Pervasive use of a slice type (pointer + length) and bounds-checking reads/writes of those slices.
Disallowing null pointers, except via an 'optional' type which cannot be derefenced without checking for null.
Builtin support for tagged unions which cannot be accessed without checking the tag.
Automatic checking of over/underflow in arithmetic and when casting between numeric types.
Using a separate type for null-terminated strings, to prevent accidentally passing a non-null-terminated string when a null-terminated string was expected (usually when interfacing with c/c++ code).
Tracking pointer alignment in the type system and checking for correct alignment when casting between pointer types.

Composable compile-time proofs. These are unique to rust and are novel, non-trivial to implement and add a significant amount of complexity to the language. The 'composable' part is key. 'Unsafe' code allows adding new axioms to the system, and the compiler verifies that those axioms are composed in valid ways. All rust code is built out of combinations of a small number of such axioms. This is why it has been possible to write complex systems in rust with very little unsafe code and a high level of memory safety, whereas after-the-fact global static analysis has been limited to much more restrictive coding styles. This is also why I don't expect to see a post-hoc static analysis tool for zig that approaches the same level of safety and flexibility that rust achieves - the library apis have to be designed with the proof system in mind.

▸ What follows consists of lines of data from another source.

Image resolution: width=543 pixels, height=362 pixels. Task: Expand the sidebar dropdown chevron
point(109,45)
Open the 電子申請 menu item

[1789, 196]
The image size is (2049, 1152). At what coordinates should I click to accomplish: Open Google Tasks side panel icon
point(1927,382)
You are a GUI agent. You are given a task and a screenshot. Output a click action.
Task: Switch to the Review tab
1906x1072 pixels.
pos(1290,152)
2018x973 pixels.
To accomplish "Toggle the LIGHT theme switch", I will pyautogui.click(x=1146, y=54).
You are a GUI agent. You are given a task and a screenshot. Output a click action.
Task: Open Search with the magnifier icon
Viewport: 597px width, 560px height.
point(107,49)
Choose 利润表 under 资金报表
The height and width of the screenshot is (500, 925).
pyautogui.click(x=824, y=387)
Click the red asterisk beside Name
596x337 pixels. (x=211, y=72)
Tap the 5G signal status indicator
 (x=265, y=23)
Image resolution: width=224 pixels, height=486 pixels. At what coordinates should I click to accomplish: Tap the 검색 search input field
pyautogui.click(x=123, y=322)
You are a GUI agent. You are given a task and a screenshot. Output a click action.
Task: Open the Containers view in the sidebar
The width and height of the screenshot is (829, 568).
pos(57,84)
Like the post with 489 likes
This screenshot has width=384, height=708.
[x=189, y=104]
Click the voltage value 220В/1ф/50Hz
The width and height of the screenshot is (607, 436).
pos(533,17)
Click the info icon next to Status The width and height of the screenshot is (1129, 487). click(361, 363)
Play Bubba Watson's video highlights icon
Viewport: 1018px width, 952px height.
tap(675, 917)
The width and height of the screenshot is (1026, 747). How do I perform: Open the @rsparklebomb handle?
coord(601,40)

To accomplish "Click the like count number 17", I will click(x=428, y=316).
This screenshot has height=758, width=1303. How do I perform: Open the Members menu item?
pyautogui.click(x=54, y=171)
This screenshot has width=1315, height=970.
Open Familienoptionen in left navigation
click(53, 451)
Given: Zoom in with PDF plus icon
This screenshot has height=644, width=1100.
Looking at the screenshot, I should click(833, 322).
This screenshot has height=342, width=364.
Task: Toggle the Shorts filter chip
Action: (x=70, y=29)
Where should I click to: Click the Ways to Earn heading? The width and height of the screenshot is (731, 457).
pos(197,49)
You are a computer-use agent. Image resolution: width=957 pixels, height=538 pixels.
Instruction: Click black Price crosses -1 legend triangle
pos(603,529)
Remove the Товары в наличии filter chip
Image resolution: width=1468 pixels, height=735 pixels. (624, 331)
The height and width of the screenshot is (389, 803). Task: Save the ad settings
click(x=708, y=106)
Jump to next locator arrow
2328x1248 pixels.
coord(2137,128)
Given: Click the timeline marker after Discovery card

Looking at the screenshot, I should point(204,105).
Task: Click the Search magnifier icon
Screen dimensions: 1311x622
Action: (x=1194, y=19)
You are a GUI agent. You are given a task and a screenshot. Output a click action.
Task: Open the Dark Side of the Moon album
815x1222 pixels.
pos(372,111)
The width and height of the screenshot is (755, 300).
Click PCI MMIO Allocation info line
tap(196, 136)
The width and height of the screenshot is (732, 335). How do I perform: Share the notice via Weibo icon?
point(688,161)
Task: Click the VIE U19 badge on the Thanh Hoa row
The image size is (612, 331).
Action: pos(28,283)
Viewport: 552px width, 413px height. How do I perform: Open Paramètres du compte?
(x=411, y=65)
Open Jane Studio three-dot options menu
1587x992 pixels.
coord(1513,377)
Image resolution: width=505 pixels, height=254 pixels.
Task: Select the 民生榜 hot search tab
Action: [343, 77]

Zig also has some improvements over c which don't fit into either of these categories:

The standard library includes a set of allocators which catch use-after-free and double-free at runtime. It's not yet clear how high the runtime and memory overhead will be. Similar allocators do exist for c and are not widely used, which makes me somewhat pessimistic, but I'd be happy to be proved wrong.
The pervasive allocator api makes it easier to use arena allocation or garbage-collected pools to simplify lifetime management.
Using defer and errdefer simplifies resource cleanup inside complicated control flow, reducing the possibility of mistakes.
Support for generics almost entirely eliminates the need to cast to/from void pointers.
In zig creating an unitialized variable also requires using the undefined keyword which helps flag such cases for review. In debug/release-safe, assigning undefined to a variable or pointer also fills that memory region with 0xAA, increasing the chance of an immediate crash on access and making debugging easier.
In c unitialized variables are often used when the variable can't easily be initialized by a single expression. In zig it's often possible to avoid uninitialized variables by using a labeled block that returns the initial value, or using an optional type and initializing it to null.
@bitcast produces compile errors if you try to cast between two types with incompatible or undefined representations.
When compiling c code, the zig compiler has safer default options than gcc or clang (eg asan is enabled by default).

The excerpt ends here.